• [Exercise description]: The answer is to be an exact copy of the lines below running from the line with "Screen dimensions: 1040x585" down to the line with "The height and width of the screenshot is (635, 943).", both ends included, and nothing more.

• [Supplied records]:
_ _ _ _ _
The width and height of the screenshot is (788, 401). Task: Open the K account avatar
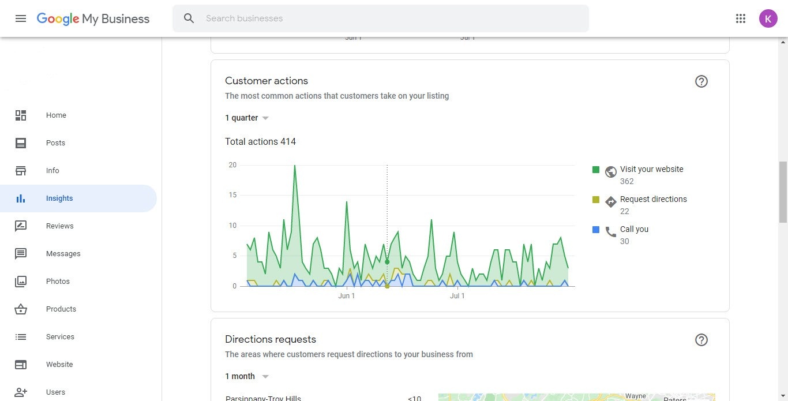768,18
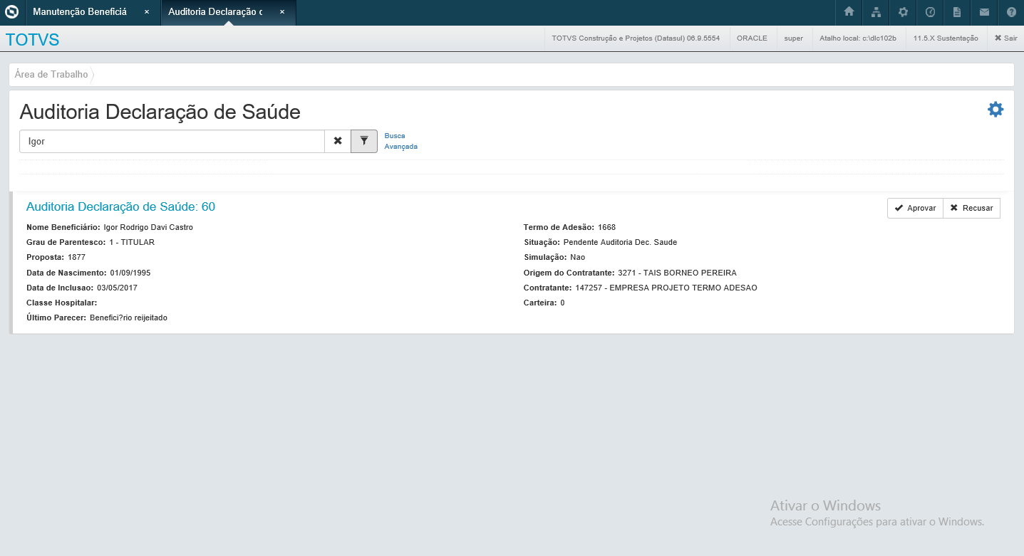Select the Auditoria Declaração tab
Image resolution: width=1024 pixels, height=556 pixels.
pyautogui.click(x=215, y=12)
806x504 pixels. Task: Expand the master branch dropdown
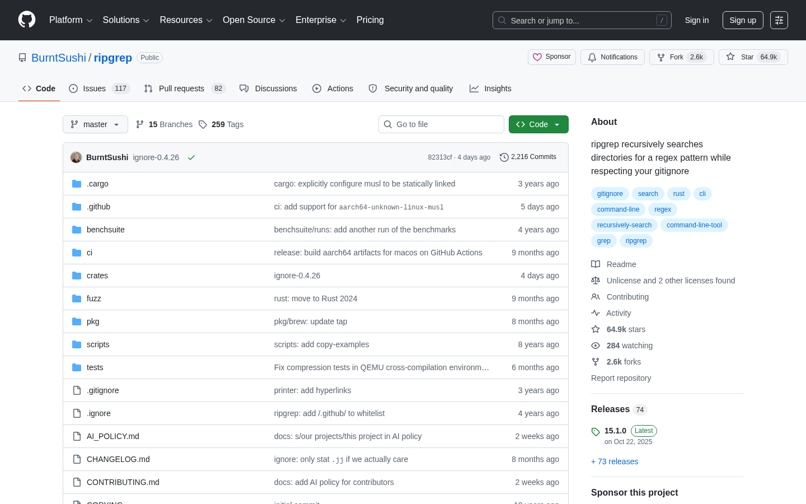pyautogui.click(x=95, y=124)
_ _ _ _ _
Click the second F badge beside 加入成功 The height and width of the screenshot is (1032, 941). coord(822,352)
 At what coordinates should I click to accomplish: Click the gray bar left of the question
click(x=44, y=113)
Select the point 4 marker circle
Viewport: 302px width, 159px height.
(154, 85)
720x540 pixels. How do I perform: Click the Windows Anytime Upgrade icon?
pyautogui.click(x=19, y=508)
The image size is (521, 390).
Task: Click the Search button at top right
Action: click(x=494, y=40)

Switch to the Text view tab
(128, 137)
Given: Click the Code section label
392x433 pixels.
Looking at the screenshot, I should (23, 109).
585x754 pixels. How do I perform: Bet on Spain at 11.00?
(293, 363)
_ _ _ _ _
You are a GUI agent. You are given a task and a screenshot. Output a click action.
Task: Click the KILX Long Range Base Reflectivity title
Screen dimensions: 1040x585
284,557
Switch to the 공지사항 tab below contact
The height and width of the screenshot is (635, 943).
_ _ _ _ _
• [Expected output]:
Screen dimensions: 1040x585
284,557
Switch to the 공지사항 tab below contact
The height and width of the screenshot is (635, 943).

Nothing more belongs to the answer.